## Task to complete
Restate the following records word for word without images.

Records drawn from a dataset:
____________________
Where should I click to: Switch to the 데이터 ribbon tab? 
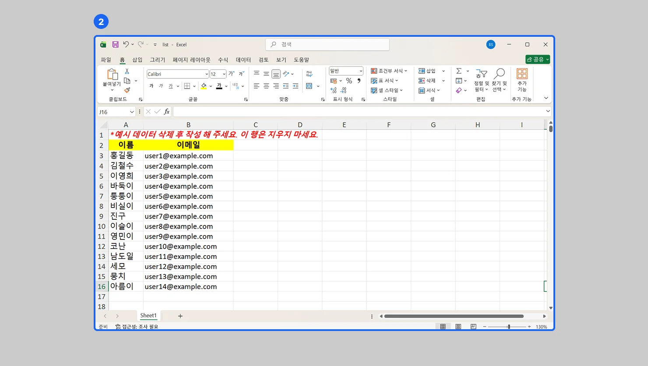[243, 60]
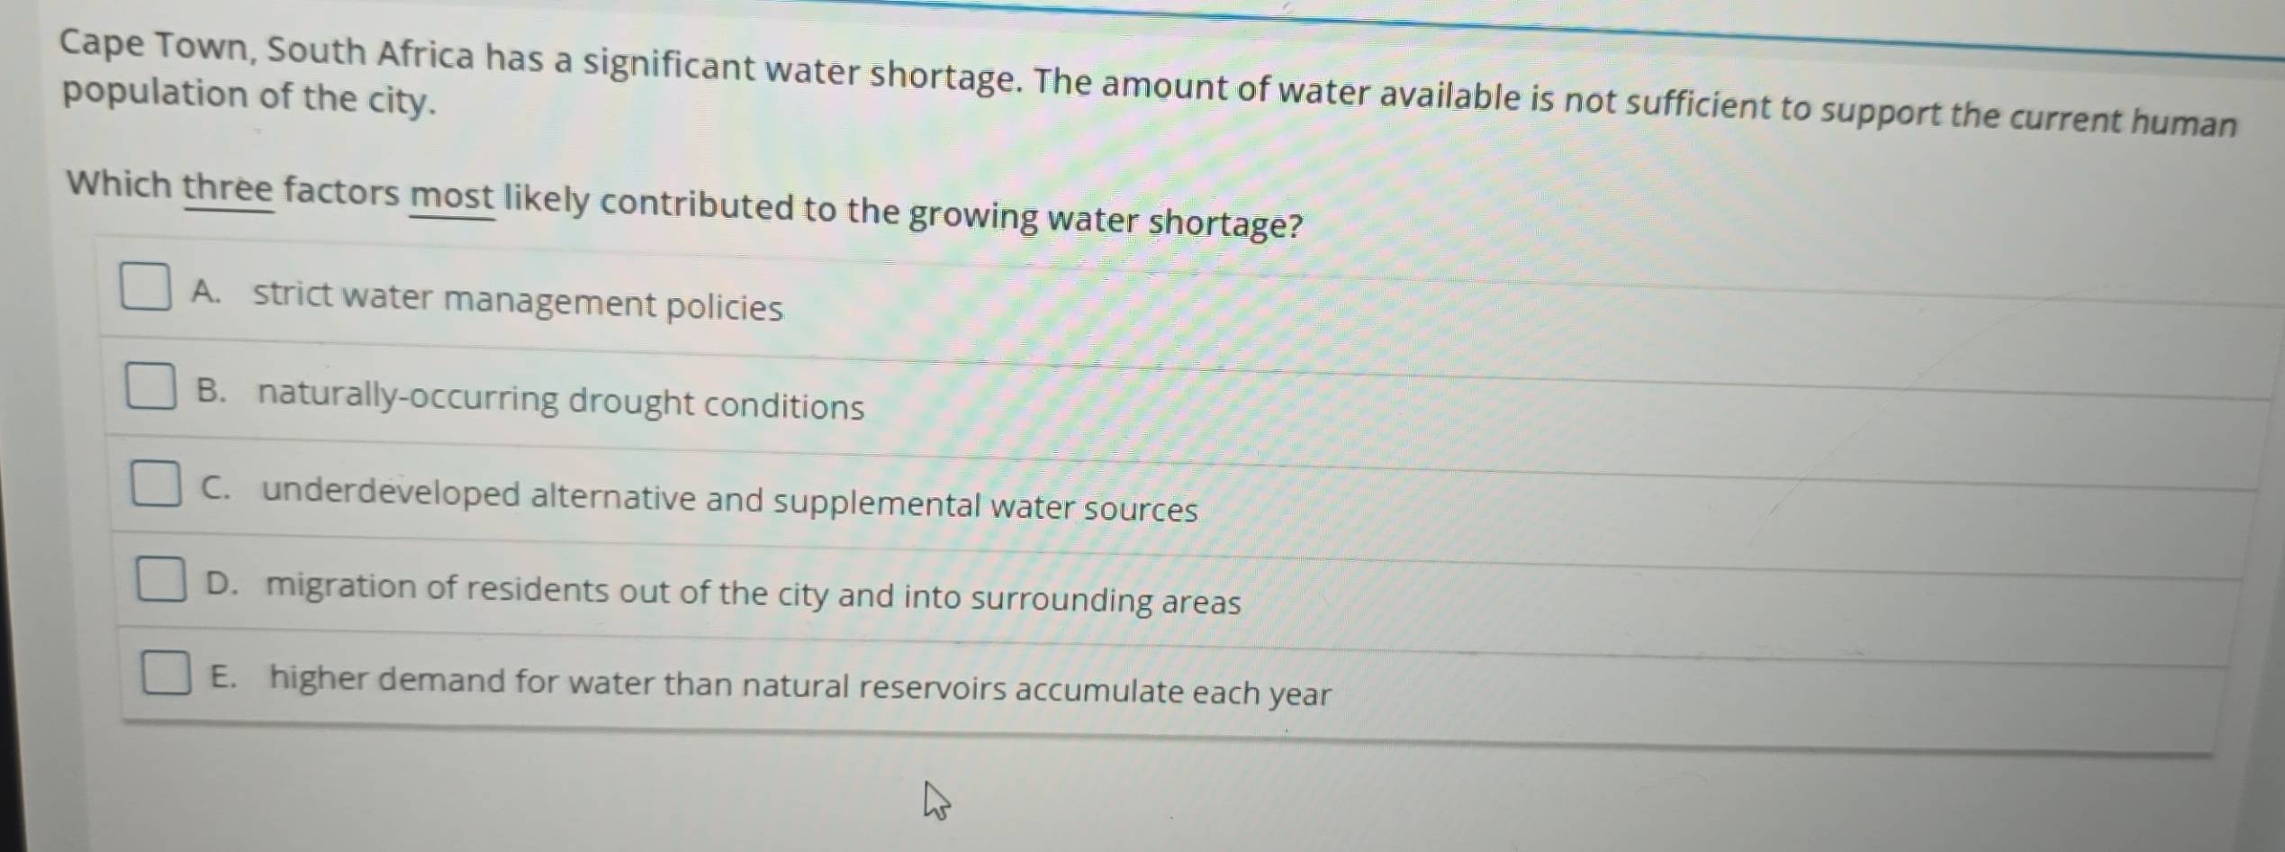Viewport: 2285px width, 852px height.
Task: Check the box for option B
Action: [x=150, y=385]
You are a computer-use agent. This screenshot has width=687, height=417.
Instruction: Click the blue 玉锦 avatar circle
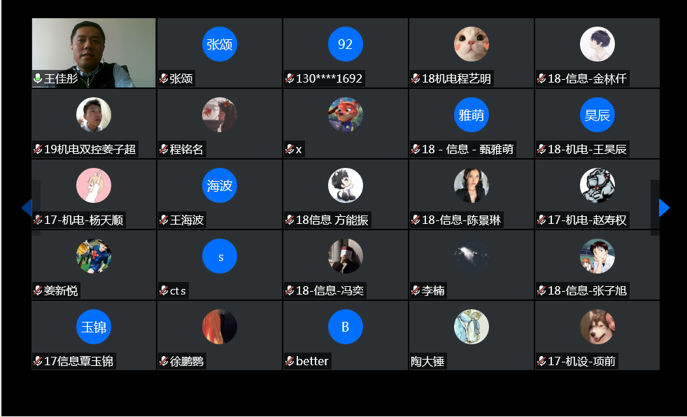tap(94, 327)
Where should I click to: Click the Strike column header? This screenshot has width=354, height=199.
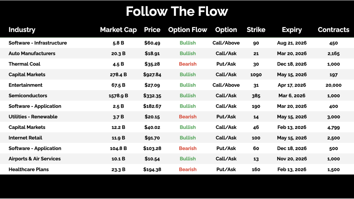pos(256,30)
____________________
## Problem solution
Where should I click to: Switch to the 데이터 ribbon tab? 
[243, 60]
Viewport: 2285px width, 852px height.
Task: Check the box for option B
Action: [x=150, y=385]
You are a computer-use agent. This screenshot has width=687, height=417.
Instruction: Click the blue 玉锦 avatar circle
tap(94, 327)
Where should I click to: Click the Strike column header? This screenshot has width=354, height=199.
pos(256,30)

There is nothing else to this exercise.